The Appeal of Real Time Strategy Games

I’ve recently played a great deal of Age of Empires 2. It’s one of my all time favorite games, and one I’ve played since I was nine. After sinking dozens of hours into it recently weeks (while I had plenty of homework and other responsibilities to attend to) I’ve taken to considering what makes it so engaging.

When it comes down to it, real time strategy or RTS games are incredibly mathematical and bare bones, practically revealing the formulas their code use to determine the game logic. Baldly listing each units stats, gathered resources, player scores, and more: they’re a glut of open information. But I would claim that none of this represents the true appeal.

What they represent is a simulation of a high pressure multitasking environment. In an RTS game, you’re not responsible for economy or military in turn, but both at once. You must simultaneously actively engage the enemy and manage your civilization’s resource gathering to ensure victory.

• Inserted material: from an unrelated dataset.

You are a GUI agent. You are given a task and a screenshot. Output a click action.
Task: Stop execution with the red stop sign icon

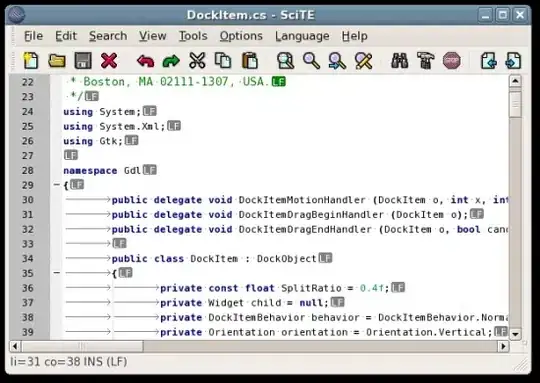[452, 61]
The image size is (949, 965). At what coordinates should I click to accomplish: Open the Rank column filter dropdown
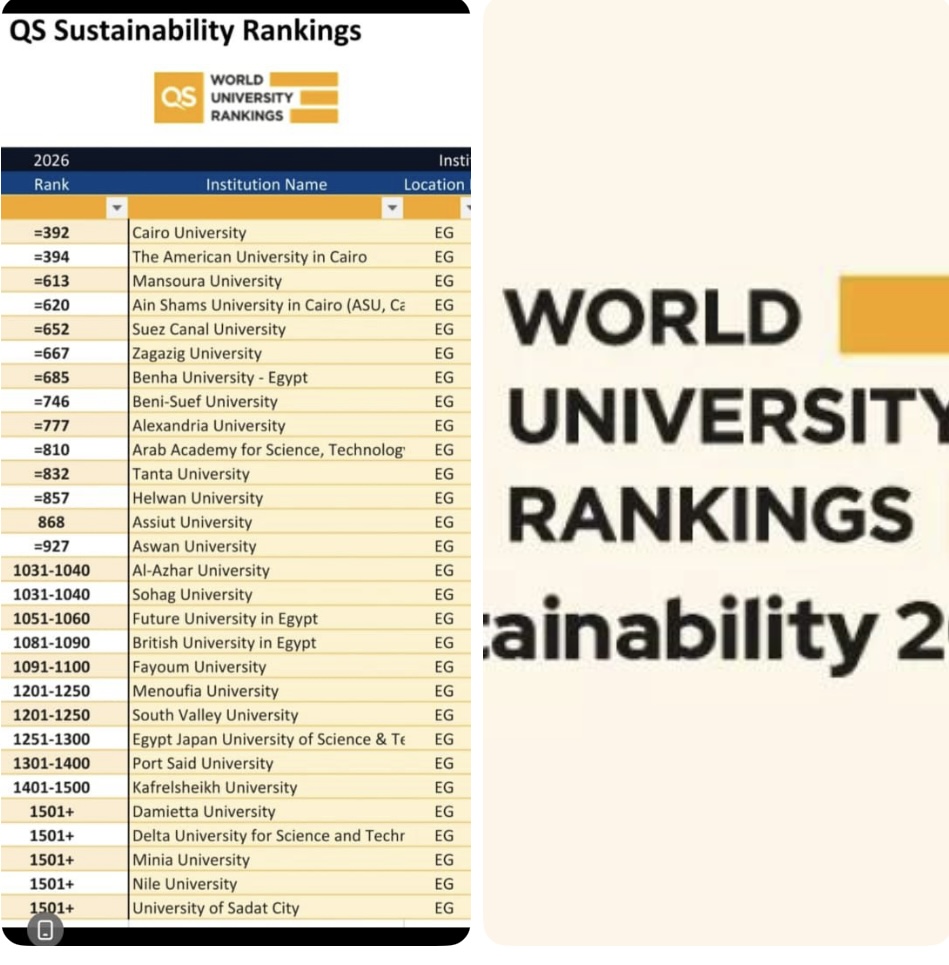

While a great array of action video games can provide the thrill of combat, few genres put as much mental strain on their players. The RTS model demands a constantly active player; one who is constantly attending to all aspects of the game world. I believe it’s in this pressure that the games hold their appeal.

In addition, it’s quite a fulfilling god complex to be directing an entire civilization versus a single avatar. This level of macro control is rarely seen in other genres, and almost never occurs in the physical world. It’s a singularly unique appeal: having a great deal of power and using it to ascertain victory.

Consider that RTS games rely on evoking a sense of extreme stress and encouraging power fantasies in their players, they don’t appear to deliver a particularly healthy experiences. Unfortunately, I feel far too wrapped into them to consider abandoning such an intriguing type of game world. Plus, it can always be argued that they improve multitasking skills.